Since I even have a whole lot of exposure to Bane, and he’s been playing at an All-Star caliber level, I haven’t any intentions of divesting my shares. And assuming all is well on his road to recovery, he’s only a couple of weeks away. But listed here are the highest trades I saw involving Bane recently:
Desmond Bane for Kyrie Irving
Desmond Bane for Bradley Beal
Each are fair trades, but I’d still go for Bane’s upside provided that Beal’s missed several games to injury and Kyrie Irving, well, is Kyrie Irving.
One other rising star this season, Tyrese Maxey, was heating up before sustaining a foot injury against the Milwaukee Bucks on November 18. He fractured his left foot; initial reports had him missing 3-4 weeks. He’d taken on a more distinguished role as a playmaker within the absence of James Harden, averaging 5.8 assists within the six games he played without Harden.

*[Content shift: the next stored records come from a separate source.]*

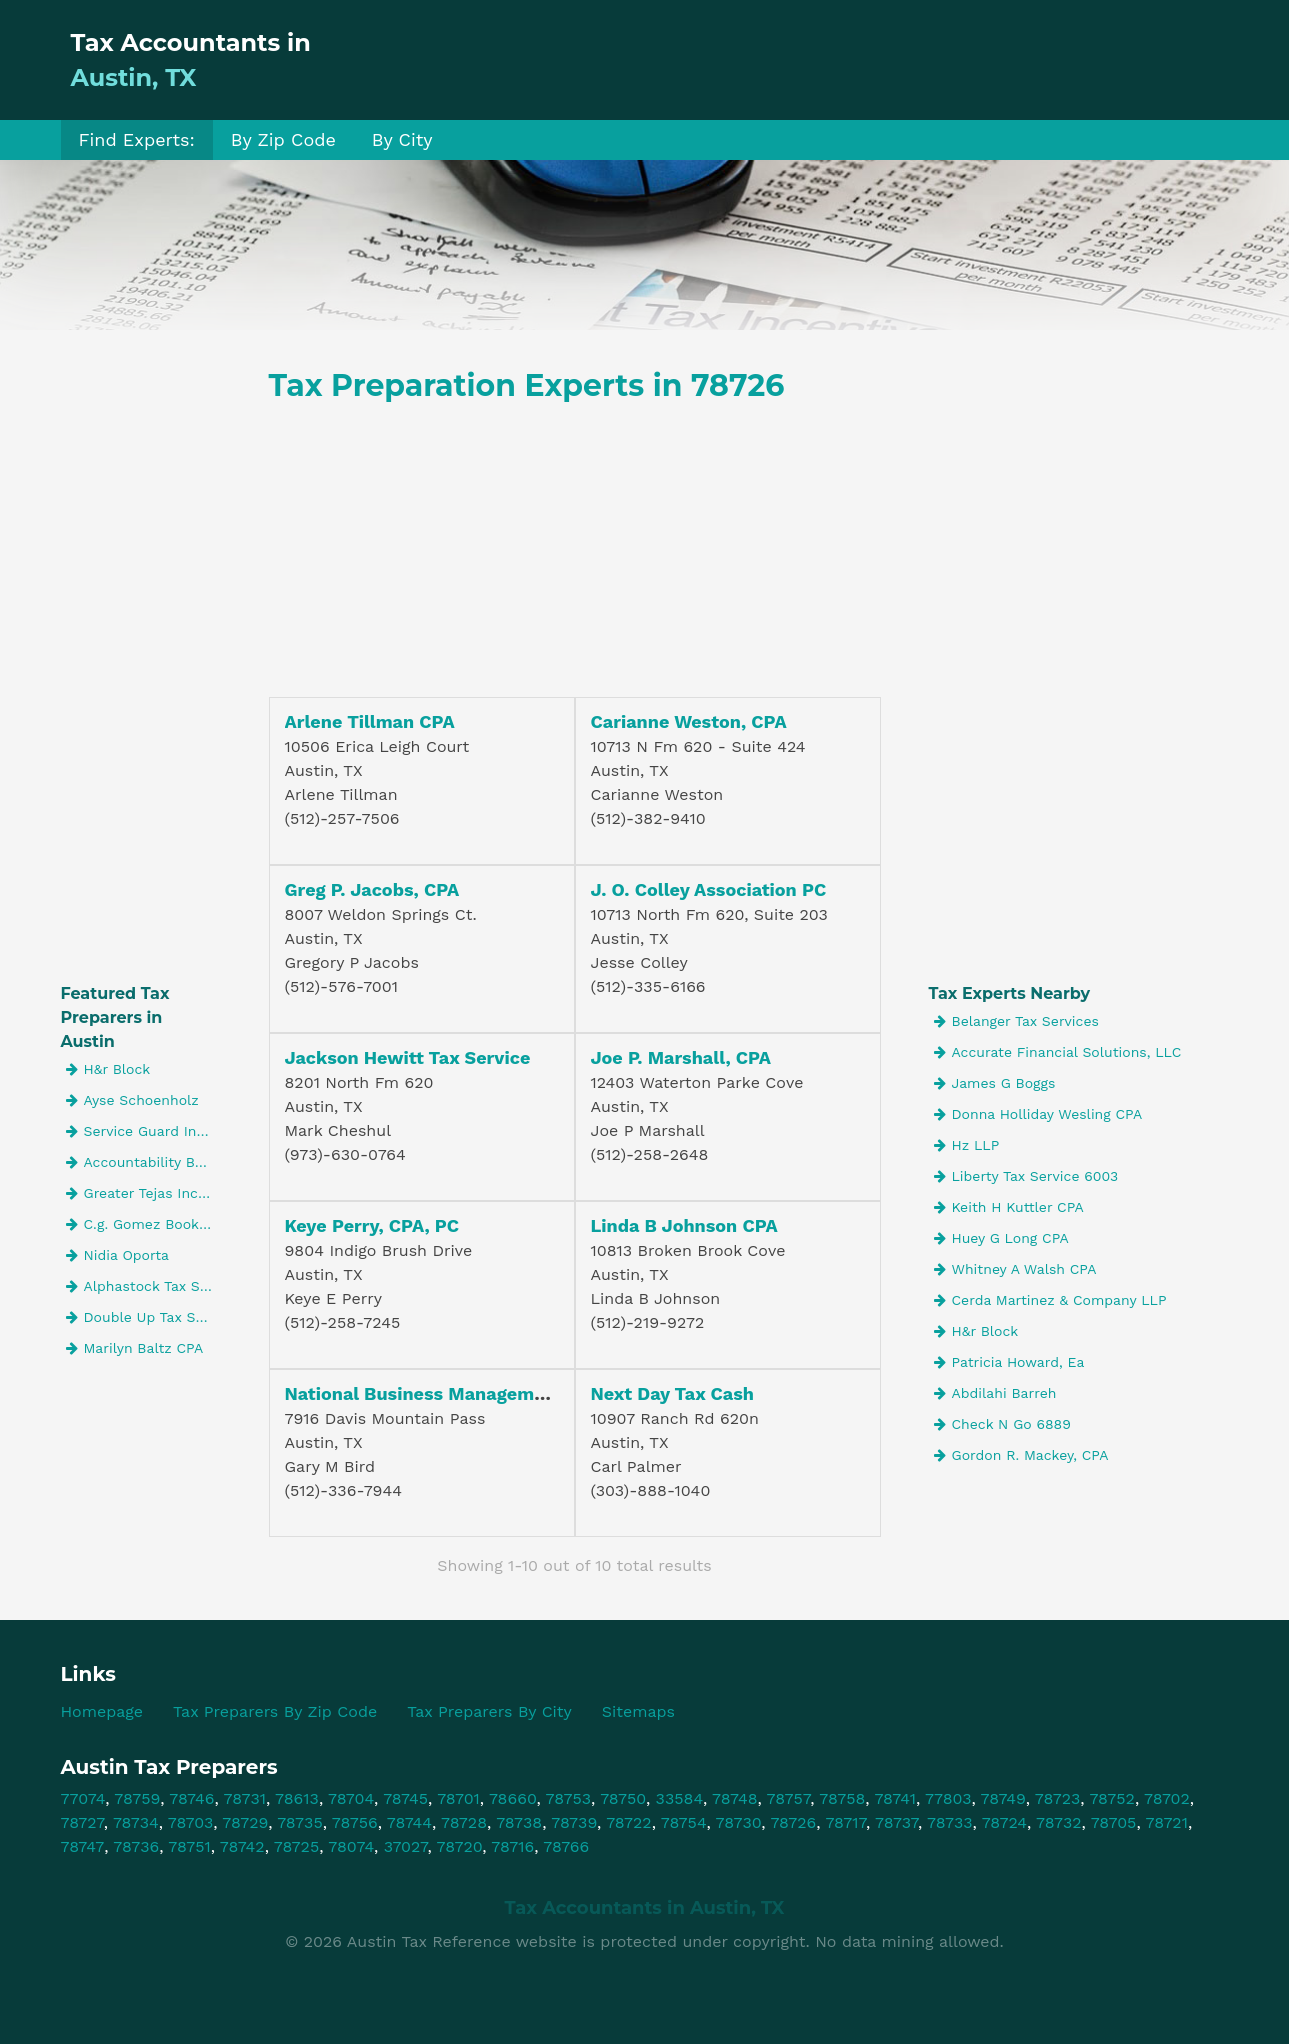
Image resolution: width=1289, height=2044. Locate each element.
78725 (297, 1846)
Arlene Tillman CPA (370, 721)
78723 (1058, 1798)
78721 (1167, 1822)
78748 (734, 1798)
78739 (574, 1822)
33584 (679, 1798)
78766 (566, 1846)
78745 (405, 1798)
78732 (1059, 1822)
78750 (623, 1798)
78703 (191, 1822)
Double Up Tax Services (143, 1317)
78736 (136, 1846)
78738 (519, 1822)
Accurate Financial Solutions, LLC (1058, 1052)
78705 (1114, 1822)
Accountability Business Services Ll (143, 1162)
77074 (83, 1798)
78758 (842, 1798)
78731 (245, 1798)
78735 (300, 1822)
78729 (245, 1822)
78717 (845, 1822)
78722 (629, 1822)
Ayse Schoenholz (132, 1100)
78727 (82, 1822)
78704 (351, 1798)
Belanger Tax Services (1016, 1021)
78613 (297, 1798)
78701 (458, 1798)
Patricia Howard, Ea (1009, 1362)
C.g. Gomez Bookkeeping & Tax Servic (143, 1224)
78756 (355, 1822)
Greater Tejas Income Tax (143, 1193)
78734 (136, 1822)
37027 (406, 1846)
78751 (189, 1846)
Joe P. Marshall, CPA (681, 1057)
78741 (895, 1798)
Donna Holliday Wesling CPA (1038, 1114)
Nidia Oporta (118, 1255)
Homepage (102, 1711)
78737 (896, 1822)
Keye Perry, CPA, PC (372, 1225)
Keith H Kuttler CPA (1009, 1207)
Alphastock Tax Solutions (143, 1286)
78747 (83, 1846)
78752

But for the season, Maxey is 66th in per-game value and 151st in total value after missing a couple of weeks.
The Sixers organization has been forthright about Maxey’s prognosis since he was injured. Here is Sixers HC Doc Rivers’ comments after the Bucks game where Maxey went down:
While Doc couldn’t reveal the variety of games Maxey could miss, a couple of games were higher than the nothing burger the Phoenix Suns provided regarding Chris Paul. Getting back on course, Maxey said to reporters on November 21 that he expects to get his boot off in every week.
Maxey was right on time, as he shed his boot on November 28, and reports got here on this afternoon that he returned to practice. Here’s a video of Maxey running for the primary time since his injury:
It is important to notice that Doc Rivers said, “He’s still a ways from sprinting and jumping.” While Maxey is progressing well, his four-week timetable is nine days away. If he isn’t sprinting or jumping yet, we will conservatively expect him back in early January.

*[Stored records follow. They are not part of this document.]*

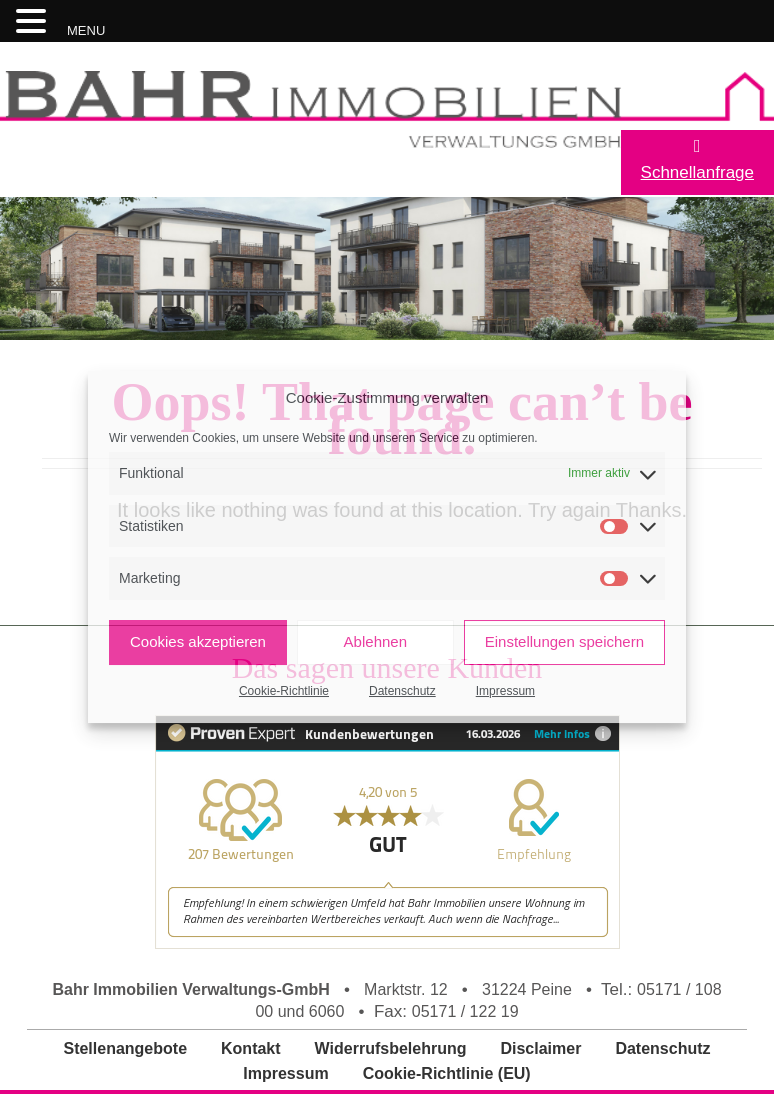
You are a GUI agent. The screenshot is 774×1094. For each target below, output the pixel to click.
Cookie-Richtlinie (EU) (447, 1073)
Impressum (505, 691)
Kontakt (251, 1048)
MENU (86, 30)
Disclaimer (540, 1048)
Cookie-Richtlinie (284, 691)
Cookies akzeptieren (198, 641)
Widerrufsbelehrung (391, 1048)
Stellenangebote (125, 1048)
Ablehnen (375, 641)
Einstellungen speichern (564, 641)
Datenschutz (402, 691)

Maxey’s value is undoubtedly higher when Harden is off the ground, and now that Harden is back, this can be a compelling window to see what’s available on the trade market. Maxey was a top-50 player before getting injured, and fantasy managers would net essentially the most in return by packaging him with a healthy player. For instance, here’s a trade I assumed was pretty even for each parties when it comes to value:
Tyrese Maxey and Terry Rozier for D’Angelo Russell and Lauri Markkanen
Markkanen is one of the best player within the deal, and also you’re absorbing Russell, who’s playing higher with KAT out of the lineup.
So my advice with Maxey is to carry your position and wait it out unless you’ll be able to package him with one other player. The one straight-up offer that was remotely interesting was for Mikal Bridges, but Bridges (twenty second in per-game value) just isn’t a sensible option in the intervening time.